** Records to process follows **
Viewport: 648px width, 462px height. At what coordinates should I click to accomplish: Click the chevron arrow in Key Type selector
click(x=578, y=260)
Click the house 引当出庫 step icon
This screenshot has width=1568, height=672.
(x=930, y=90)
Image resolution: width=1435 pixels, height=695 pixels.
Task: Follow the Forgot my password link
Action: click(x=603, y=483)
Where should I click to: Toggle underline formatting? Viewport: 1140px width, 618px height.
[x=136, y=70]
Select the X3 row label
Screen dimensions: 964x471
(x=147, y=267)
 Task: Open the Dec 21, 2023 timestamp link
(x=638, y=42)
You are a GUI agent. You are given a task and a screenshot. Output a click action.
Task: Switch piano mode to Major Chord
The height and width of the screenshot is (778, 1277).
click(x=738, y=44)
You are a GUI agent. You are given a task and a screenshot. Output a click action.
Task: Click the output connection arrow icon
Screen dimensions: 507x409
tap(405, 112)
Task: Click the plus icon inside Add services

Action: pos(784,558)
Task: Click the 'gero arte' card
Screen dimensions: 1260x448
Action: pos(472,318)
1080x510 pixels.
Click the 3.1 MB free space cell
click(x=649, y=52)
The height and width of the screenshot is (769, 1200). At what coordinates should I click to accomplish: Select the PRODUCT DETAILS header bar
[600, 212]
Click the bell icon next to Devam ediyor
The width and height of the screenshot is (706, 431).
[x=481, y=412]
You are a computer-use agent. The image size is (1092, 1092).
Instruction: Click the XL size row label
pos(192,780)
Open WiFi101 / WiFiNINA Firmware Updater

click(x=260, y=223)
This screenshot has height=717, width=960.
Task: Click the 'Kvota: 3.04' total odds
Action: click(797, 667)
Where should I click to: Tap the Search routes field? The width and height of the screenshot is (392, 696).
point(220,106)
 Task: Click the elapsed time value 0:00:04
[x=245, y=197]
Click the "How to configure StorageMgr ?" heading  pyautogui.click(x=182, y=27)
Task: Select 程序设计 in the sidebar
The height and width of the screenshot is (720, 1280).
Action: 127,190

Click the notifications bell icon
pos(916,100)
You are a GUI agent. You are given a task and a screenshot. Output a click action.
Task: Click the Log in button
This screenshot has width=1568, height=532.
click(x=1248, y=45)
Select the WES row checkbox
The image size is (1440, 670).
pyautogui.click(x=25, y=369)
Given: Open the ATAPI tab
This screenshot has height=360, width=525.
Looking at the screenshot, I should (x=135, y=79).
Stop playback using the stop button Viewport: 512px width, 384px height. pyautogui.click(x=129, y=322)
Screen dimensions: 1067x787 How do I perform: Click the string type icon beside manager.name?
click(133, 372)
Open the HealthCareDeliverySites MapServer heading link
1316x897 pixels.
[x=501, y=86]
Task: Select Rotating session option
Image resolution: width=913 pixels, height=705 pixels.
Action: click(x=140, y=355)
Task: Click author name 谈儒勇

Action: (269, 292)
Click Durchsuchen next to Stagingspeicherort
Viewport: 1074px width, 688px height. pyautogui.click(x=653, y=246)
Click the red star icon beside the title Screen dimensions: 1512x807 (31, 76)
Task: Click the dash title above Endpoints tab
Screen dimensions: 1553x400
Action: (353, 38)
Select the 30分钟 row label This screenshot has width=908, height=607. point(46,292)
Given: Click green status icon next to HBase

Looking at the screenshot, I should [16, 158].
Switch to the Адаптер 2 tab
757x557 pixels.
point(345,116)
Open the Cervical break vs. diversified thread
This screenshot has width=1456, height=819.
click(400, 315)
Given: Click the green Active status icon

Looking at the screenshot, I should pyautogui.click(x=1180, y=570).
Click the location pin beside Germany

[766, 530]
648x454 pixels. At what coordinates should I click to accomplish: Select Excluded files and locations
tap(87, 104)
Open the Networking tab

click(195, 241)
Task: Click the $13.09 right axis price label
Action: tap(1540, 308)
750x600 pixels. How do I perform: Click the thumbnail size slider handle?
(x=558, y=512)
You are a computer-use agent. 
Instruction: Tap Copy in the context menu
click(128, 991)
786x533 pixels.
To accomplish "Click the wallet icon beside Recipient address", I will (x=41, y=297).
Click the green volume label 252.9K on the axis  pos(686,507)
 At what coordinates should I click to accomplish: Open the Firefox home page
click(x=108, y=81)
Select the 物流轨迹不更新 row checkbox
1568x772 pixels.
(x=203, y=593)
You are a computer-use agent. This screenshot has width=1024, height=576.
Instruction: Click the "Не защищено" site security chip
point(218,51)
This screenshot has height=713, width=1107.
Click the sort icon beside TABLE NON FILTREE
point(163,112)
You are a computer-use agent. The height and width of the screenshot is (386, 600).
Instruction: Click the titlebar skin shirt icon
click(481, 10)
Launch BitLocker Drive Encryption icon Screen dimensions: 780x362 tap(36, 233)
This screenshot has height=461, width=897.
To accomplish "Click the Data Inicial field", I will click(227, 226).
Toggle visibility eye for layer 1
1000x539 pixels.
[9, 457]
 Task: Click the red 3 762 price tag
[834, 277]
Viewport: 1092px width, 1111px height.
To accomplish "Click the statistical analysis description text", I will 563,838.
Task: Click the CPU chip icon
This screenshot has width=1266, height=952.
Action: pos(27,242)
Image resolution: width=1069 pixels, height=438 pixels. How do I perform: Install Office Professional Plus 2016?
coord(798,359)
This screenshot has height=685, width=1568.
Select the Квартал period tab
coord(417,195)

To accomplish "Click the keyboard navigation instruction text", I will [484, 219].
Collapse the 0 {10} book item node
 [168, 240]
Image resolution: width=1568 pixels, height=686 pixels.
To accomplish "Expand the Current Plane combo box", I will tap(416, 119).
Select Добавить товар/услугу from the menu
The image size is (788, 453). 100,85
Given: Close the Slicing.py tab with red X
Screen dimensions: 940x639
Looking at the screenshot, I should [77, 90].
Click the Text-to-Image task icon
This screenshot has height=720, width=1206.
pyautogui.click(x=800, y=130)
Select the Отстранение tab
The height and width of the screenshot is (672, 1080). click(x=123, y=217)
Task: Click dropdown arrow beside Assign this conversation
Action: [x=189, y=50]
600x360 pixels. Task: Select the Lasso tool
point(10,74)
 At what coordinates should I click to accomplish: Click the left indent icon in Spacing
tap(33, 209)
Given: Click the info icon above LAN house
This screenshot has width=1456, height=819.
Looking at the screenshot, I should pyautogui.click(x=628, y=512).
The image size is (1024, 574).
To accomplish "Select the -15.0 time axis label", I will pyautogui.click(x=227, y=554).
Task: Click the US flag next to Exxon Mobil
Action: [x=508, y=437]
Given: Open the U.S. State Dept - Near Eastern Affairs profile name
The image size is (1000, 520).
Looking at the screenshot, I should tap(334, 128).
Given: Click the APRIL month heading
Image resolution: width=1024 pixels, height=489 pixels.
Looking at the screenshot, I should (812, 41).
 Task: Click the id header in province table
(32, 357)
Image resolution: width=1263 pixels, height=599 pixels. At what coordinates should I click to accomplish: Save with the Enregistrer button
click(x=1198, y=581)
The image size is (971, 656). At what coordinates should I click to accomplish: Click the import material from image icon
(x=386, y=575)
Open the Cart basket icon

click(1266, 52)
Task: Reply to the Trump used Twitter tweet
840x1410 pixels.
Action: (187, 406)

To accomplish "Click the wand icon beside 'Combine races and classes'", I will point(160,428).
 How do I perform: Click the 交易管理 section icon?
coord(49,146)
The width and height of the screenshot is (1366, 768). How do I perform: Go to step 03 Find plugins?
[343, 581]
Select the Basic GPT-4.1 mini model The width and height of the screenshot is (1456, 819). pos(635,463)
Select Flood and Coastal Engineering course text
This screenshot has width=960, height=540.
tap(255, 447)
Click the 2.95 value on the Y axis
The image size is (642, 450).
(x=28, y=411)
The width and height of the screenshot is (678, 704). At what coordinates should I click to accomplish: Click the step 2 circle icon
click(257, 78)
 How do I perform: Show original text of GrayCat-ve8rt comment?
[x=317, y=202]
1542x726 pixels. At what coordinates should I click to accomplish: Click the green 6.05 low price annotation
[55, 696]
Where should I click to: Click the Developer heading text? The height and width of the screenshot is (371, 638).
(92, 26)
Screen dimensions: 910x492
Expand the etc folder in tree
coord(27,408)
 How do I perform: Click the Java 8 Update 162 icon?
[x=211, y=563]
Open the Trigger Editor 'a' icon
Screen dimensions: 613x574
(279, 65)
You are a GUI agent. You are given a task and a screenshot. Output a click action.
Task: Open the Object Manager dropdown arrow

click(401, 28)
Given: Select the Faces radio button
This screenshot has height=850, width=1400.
** End of Records to process **
● **Task description**
Wherever a line in the entries holds "computer", copy that line.

● **Response box**
You are a computer-use agent. The image size is (1092, 1092).
You are a computer-use agent. 
You are a computer-use agent. This screenshot has width=1024, height=576.
You are a computer-use agent. The height and width of the screenshot is (386, 600).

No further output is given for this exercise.